What is PIAAC and Why Does It Matter?
Skills provide an essential foundation for employment, health, individual and community well-being, economic growth, and active and informed citizenship. Knowing this, educators from elementary to postsecondary strive to develop robust literacy, numeracy, and other essential skills among students — and use a variety of tools to assess progress.
Canada has a relatively good track record of producing graduates with foundational skills that contribute to their own and others’ success, but less attention is paid to the state of skills among adults more generally despite their lifelong importance.
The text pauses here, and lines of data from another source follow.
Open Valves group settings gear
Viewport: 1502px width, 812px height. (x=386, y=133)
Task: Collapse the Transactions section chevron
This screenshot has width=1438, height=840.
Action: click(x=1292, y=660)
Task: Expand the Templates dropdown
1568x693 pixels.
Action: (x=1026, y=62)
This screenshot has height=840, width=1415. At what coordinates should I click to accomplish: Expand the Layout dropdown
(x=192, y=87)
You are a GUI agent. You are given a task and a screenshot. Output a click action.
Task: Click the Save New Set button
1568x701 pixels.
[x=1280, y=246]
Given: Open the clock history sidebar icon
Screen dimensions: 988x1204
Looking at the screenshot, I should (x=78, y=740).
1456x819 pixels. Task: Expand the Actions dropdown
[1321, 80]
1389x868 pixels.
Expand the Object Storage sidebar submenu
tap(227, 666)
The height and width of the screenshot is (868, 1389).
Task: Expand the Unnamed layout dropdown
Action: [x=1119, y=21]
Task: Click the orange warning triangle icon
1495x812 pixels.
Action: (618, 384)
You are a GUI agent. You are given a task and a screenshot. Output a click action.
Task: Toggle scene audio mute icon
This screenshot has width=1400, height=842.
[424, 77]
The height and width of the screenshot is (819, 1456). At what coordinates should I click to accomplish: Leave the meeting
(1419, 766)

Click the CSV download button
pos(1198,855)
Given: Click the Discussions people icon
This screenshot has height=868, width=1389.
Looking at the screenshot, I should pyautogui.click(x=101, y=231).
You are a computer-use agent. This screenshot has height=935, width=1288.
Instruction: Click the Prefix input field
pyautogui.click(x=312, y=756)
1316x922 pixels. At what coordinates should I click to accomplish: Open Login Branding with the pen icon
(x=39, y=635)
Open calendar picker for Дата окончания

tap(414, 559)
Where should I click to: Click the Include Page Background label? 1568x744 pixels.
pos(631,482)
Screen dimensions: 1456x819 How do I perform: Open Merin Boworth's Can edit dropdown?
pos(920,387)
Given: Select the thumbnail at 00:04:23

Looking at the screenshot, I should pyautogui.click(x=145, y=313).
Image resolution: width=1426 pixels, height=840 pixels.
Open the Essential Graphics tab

The Programme for the International Assessment of Adult Competencies (PIAAC) better known as OECD’s Survey of Adult Skills is one of our only direct measures of adult skills – offering critical insights about the importance, distribution, development, and use of essential information processing skills. While Canada’s skills community justifiably laments the lack of regular, robust adult skills data, PIAAC has been relatively underutilized. With new PIAAC data being released this week, now is a good time to reflect on what PIAAC is, why it matters, and how we might make better use of what it offers to help us better understand Canada’s skills landscape.
What is PIAAC?
PIAAC is the latest in a line of international surveys that help us understand levels, trends, and use of essential skills of working age adults in OECD member countries. Building on forerunners — including the International Adult Literacy Survey (IALS) and the Adult Literacy and Life Skills Survey (AALS) — PIAAC measures adult proficiency in three primary information-processing skills essential for work and daily life: literacy; numeracy; and problem solving(1).
While PIAAC’s assessment of adult information-processing skills is the most well known and understood component of the survey, the survey also captures:
- How skills are used in workplaces and how demand evolves, by asking respondents which skills their jobs require (including literacy, numeracy, and problem solving, as well as cooperation, influencing, organization, physical, and other skills).
- Background information, including demographics (e.g., age, gender, race, location, immigration status); education and training (e.g., attainment, field of study, participation in training, and barriers); employment and income (e.g., employment status, occupation, industry, income); and social participation and health (e.g., trust, political efficacy, self-reported health status).
Together, these data enable researchers to investigate skills proficiency levels; how they are distributed; where skills are developed and used; and the economic and social returns to skills (2).
The first cycle of PIAAC took place over three rounds between 2011 and 2018 (3). Over 200,000 adults aged 16 to 65 from 39 countries completed the assessment. In Canada, 27,000 adults were surveyed which allowed for a robust picture for the population as a whole and analysis by age, gender, region, occupation, socio-economic status, immigration status, Indigenous identity, language spoken, educational attainment, and other characteristics. The first cycle showed that while Canada performed well internationally, there are areas of concern. Canadians’ numeracy skills are weak overall, and many populations are behind in all skills categories — notably, Indigenous peoples, immigrants, and official language minorities. We will dive deeper into these findings in our next post.
Why PIAAC Matters
PIAAC is one of the only direct, comprehensive and reliable measures of adult skills. It illuminates the skills of Canada’s adult population, how we compare internationally, and who is excelling or falling behind. PIAAC also provides signals about how and where skills are developed and used, and the extent to which they decline over time. All of this provides a foundation to develop more effective skills policies and programs.
The OECD will release the second cycle of PIAAC data on December 10, 2024, covering 31 countries from 2022 to 2023, including Canada. As skill supply and demand continue to be shaped by global trends from technology and climate change to political and economic disruption, the second cycle of PIAAC should provide us with a good check-up on the skills landscape and reveal what more we need to know and do to improve the skills performance of all Canadians. Caveats and caution will be necessary when interpreting the data, but new PIAAC data should offer valuable signals amidst an otherwise noisy skills discourse in Canada and the OECD.
- PIAAC Cycle 1 measured ‘Problem-Solving in a Technology Rich Environment’’. PIAAC Cycle 2 assesses more general ‘Adaptive Problem Solving’, which includes, but is not limited to, digitally-enabled environments.
- PIAAC technical report 2019
- First cycle took place between 2011 and 2012 and included 25 countries including Canada; the second cycle was between 2014 and 2015 and included 9 countries; the third cycle took place between 2017 and 2018 and included 5 new countries (The US was sampled for the second time in this round)
The views, thoughts and opinions expressed here are the author’s own and do not necessarily reflect the viewpoint, official policy or position of the Future Skills Centre or any of its staff members or consortium partners.